== Records ==
* BEGIN *
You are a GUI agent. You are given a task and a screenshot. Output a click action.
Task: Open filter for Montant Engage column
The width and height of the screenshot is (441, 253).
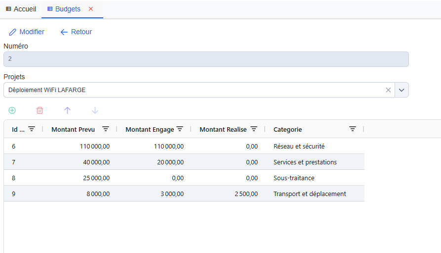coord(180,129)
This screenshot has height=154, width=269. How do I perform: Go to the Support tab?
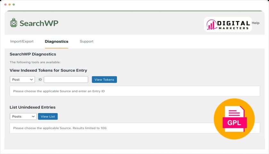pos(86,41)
* END *
* BEGIN *
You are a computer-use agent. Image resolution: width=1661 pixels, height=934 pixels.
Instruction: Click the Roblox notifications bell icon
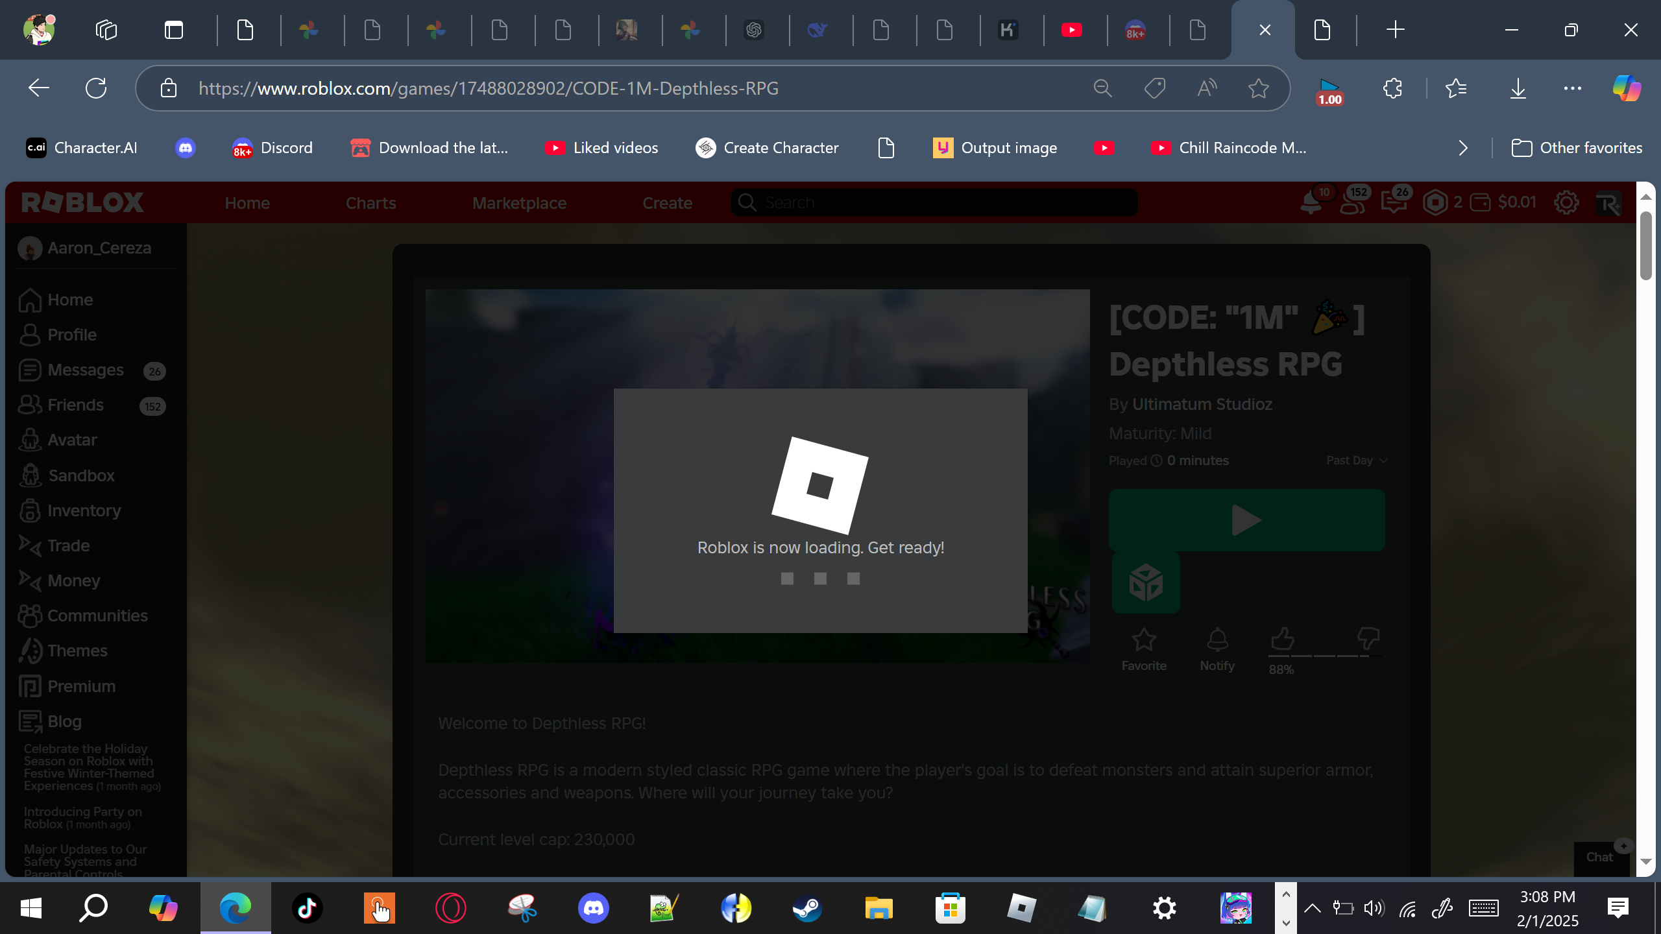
* END *
== What is needed ==
Copy out every line of the listing that contains the string "width".

== Complete response ==
The width and height of the screenshot is (441, 253).
This screenshot has height=154, width=269. How do I perform: Go to the Support tab?
You are a computer-use agent. Image resolution: width=1661 pixels, height=934 pixels.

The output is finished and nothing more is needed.